§ SUA TAREFA
Reproduza sem alterações o trecho do texto sobre comida de avião entre "Um problema com" e "para a Lufthansa.", inclusive.

§ TEXTO PARA ANÁLISE
+ + + + + + +

Um problema com a comida de avião é que o ar seco da cabine evapora rapidamente o múcus nasal, que ajuda os receptores de odor a funcionar. Até 80% do que consideramos sabor é de fato cheiro, disse Andrea Burdack-Freitag, uma colega de Mayer, que realizou os testes para a Lufthansa.
Para medir isso, os passageiros receberam copos de água com sete diferentes concentrações de sabores artificiais e tiveram que responder em que nível registraram uma sensação. Testes parecidos foram feitos com odores. Aí, Mayer e seus colegas compararam os resultados com graus conhecidos de reação para os mesmos sabores no nível do mar. Mas como você transforma os números em receitas?
"Não existe uma regra simples, do tipo 'apenas adicione 20% mais ervas e temperos' - realmente depende", disse Mayer. Um tempero de limão, por exemplo, precisa de menos limão e mais condimentos. Os molhos de tomate se seguram bem, mas os delicados molhos cremosos parecem mais insossos.
Mayer aprendeu a fazer análise de sabor no curso de doutorado de química dos alimentos, mas hoje em dia ele normalmente analisa a qualidade interna do ar e emissões químicas de materiais usados em prédios e carros. O prédio do instituto de física de Fraunhofer estuda principalmente questões como de que maneira o mofo cresce nas paredes e como o concreto resiste. Dez anos atrás, ele começou a analisar o ar dentro do avião.

+ + + + + + +

(Registros armazenados)

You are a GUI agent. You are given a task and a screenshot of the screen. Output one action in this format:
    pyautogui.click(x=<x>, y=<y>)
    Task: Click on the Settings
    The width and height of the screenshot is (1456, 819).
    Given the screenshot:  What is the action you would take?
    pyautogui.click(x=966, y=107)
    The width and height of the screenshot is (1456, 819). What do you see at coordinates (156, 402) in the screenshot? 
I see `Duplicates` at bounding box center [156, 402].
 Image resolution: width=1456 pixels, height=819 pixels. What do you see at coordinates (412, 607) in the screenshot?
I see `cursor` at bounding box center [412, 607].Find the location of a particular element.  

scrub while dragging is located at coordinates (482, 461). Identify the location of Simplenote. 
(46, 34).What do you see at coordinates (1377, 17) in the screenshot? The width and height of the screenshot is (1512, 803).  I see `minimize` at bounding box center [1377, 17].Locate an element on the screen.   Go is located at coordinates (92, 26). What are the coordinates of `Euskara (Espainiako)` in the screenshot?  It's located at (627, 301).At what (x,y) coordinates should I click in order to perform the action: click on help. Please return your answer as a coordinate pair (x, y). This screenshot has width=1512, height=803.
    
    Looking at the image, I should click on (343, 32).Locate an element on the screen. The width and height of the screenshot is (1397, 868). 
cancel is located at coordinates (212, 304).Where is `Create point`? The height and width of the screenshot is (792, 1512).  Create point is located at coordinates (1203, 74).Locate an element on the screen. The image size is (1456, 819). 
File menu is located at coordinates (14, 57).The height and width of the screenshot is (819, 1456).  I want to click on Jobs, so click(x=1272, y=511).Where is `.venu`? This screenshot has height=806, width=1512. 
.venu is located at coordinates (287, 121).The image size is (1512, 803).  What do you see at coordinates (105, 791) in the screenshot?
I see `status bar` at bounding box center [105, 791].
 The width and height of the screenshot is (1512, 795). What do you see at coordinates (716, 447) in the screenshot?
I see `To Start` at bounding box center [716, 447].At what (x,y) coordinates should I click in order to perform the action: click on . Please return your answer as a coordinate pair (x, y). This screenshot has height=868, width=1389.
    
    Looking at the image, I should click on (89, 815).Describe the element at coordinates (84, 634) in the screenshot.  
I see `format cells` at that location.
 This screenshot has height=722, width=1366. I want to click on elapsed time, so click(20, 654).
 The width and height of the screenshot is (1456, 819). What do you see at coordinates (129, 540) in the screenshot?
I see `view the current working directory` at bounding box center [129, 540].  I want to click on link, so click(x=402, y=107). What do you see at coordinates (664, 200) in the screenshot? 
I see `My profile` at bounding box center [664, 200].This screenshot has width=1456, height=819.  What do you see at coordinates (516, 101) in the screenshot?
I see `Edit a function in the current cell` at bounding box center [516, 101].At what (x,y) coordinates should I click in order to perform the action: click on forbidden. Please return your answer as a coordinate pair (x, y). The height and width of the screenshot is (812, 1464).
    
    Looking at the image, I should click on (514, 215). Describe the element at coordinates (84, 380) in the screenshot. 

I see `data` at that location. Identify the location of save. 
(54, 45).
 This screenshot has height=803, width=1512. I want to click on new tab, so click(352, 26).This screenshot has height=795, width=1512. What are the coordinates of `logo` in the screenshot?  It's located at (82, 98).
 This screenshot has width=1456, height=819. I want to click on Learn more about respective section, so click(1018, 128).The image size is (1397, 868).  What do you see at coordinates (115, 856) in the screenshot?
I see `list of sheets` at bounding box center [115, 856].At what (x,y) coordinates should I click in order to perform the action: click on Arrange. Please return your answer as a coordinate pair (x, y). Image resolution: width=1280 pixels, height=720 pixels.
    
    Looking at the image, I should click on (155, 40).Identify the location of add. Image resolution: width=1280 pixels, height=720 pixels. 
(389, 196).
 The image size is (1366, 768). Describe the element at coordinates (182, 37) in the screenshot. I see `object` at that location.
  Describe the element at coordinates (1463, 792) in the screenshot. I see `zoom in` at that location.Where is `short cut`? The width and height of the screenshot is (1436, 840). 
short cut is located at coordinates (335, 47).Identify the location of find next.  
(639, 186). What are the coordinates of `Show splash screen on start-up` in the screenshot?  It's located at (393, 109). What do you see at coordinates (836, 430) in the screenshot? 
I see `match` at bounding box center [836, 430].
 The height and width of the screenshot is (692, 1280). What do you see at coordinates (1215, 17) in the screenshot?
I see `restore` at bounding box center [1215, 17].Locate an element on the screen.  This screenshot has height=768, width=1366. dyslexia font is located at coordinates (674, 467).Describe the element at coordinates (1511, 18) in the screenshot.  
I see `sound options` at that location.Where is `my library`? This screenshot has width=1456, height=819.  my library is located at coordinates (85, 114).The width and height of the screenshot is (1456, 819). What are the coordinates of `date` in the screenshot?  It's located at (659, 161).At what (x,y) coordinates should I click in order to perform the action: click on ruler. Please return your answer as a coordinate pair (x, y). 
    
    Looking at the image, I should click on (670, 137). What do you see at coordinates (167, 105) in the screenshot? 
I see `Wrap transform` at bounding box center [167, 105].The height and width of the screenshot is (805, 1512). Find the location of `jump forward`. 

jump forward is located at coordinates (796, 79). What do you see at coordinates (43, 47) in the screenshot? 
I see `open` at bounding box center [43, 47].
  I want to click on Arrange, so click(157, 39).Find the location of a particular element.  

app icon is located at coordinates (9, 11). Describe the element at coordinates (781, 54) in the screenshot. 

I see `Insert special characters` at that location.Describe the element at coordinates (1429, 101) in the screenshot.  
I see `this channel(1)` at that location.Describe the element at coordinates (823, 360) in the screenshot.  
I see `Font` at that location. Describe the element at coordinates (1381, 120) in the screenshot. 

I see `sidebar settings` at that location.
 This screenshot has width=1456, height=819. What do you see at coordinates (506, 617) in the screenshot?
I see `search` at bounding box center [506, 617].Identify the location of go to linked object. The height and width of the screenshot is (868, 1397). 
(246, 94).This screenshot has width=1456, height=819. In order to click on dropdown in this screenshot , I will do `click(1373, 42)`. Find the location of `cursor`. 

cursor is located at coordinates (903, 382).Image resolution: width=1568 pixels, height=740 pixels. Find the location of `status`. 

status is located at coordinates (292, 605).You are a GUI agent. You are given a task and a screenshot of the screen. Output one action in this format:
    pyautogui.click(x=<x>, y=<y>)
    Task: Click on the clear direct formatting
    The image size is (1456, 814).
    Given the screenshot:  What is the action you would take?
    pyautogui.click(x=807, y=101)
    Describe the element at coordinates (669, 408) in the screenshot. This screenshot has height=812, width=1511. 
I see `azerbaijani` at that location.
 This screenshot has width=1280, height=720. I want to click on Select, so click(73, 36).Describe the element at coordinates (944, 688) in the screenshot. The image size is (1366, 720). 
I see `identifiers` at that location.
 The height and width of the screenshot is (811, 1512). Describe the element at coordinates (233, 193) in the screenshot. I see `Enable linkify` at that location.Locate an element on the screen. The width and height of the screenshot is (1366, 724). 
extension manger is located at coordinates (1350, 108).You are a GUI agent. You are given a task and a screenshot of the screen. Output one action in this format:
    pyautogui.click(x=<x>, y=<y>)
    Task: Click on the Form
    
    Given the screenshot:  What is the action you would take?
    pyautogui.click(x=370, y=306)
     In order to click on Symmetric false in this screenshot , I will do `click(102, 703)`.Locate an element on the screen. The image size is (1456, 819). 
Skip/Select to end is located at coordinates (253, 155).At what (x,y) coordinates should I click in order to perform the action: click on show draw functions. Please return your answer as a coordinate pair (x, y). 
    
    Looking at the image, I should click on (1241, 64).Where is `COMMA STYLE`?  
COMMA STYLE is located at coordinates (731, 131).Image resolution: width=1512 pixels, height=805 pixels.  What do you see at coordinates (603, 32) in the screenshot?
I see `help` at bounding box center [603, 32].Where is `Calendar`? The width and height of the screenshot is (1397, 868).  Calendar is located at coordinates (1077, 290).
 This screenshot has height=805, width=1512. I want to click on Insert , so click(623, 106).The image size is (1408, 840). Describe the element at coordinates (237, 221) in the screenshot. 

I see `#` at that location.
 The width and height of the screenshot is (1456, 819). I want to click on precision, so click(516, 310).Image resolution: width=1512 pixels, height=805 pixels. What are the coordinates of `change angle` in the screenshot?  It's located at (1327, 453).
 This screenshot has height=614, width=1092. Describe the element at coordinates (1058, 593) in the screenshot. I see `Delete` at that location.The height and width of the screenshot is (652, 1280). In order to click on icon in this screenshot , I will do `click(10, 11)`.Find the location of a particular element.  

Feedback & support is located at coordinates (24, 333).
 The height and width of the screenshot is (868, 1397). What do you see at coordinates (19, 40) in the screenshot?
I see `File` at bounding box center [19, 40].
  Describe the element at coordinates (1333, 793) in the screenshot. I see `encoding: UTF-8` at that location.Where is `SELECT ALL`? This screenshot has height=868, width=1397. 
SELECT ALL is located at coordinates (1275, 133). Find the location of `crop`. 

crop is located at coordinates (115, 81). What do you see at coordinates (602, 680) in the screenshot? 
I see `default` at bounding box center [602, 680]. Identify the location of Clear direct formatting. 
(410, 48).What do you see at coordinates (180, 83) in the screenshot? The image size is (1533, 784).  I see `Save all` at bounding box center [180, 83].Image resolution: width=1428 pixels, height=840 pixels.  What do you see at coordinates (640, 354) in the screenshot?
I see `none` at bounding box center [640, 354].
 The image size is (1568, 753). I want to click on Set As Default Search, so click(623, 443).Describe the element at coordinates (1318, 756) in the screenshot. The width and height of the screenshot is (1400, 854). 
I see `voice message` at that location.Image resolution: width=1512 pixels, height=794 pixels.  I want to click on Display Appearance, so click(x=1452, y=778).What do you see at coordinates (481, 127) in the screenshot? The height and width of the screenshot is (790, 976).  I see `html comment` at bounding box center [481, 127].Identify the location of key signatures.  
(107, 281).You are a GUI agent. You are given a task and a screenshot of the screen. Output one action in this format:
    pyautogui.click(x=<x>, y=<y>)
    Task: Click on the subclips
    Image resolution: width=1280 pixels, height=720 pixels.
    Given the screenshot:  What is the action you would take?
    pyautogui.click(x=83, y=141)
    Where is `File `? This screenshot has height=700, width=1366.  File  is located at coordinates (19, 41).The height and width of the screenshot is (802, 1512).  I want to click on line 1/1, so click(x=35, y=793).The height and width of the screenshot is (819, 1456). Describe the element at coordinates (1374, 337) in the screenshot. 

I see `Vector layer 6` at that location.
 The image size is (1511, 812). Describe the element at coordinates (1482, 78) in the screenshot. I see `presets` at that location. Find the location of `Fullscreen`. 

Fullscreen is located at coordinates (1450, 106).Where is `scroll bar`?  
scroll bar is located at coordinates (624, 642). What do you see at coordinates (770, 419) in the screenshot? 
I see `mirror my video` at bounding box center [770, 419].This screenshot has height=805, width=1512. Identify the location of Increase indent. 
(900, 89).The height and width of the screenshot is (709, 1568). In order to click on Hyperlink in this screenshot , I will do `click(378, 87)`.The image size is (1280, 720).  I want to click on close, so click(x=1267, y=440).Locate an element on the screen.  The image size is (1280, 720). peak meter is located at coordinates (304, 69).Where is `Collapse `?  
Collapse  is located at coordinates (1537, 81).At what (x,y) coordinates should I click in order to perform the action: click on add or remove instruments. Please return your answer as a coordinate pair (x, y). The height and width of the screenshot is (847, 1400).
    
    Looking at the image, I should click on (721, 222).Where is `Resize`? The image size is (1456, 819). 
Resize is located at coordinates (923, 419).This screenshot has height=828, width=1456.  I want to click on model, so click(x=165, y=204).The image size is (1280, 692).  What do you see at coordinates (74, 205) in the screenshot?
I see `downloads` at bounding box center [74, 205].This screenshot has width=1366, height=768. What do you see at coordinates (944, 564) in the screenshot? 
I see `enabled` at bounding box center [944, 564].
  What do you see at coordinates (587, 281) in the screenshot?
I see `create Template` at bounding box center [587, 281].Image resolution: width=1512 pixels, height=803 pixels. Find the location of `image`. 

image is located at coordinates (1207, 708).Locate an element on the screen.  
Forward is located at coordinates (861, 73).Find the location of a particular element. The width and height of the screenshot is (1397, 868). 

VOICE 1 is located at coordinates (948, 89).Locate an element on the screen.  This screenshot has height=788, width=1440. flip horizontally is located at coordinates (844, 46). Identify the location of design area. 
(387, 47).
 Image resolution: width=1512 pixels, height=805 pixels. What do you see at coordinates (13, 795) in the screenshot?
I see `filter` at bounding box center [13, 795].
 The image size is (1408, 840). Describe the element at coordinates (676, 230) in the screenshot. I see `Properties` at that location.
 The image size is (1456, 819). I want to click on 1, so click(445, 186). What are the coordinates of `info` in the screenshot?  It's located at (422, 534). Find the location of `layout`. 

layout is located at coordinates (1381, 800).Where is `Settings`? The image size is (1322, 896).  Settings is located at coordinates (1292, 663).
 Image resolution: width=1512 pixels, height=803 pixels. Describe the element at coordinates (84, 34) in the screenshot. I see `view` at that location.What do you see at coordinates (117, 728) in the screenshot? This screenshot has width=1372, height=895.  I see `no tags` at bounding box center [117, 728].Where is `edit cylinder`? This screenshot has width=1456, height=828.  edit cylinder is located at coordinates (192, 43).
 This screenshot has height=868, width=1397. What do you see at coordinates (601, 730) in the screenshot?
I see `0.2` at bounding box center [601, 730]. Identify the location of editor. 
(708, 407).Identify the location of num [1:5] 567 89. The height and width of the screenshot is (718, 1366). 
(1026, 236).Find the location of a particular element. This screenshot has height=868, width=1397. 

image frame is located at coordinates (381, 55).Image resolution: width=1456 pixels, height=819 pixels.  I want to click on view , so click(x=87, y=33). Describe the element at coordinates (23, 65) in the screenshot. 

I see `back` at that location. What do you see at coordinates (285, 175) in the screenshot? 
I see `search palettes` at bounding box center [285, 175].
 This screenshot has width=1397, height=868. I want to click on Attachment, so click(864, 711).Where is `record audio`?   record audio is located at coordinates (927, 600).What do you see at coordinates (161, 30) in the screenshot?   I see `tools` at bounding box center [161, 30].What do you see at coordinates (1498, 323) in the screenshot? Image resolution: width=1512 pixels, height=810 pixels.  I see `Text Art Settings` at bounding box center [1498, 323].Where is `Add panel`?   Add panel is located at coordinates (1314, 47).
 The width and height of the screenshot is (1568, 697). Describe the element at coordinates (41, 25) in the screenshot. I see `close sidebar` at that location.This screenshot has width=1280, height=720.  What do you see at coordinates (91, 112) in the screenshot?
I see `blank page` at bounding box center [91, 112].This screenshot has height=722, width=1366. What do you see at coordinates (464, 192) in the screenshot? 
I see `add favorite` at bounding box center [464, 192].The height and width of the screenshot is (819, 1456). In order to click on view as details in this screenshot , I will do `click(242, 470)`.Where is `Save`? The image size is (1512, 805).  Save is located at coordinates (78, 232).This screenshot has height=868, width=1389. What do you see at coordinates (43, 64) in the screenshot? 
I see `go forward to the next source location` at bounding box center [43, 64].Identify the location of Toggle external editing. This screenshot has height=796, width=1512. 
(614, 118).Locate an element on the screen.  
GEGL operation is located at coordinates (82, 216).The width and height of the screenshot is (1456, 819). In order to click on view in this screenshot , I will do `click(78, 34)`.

+ + + + + + +

§ ÁREA DE RESPOSTA
Um problema com a comida de avião é que o ar seco da cabine evapora rapidamente o múcus nasal, que ajuda os receptores de odor a funcionar. Até 80% do que consideramos sabor é de fato cheiro, disse Andrea Burdack-Freitag, uma colega de Mayer, que realizou os testes para a Lufthansa.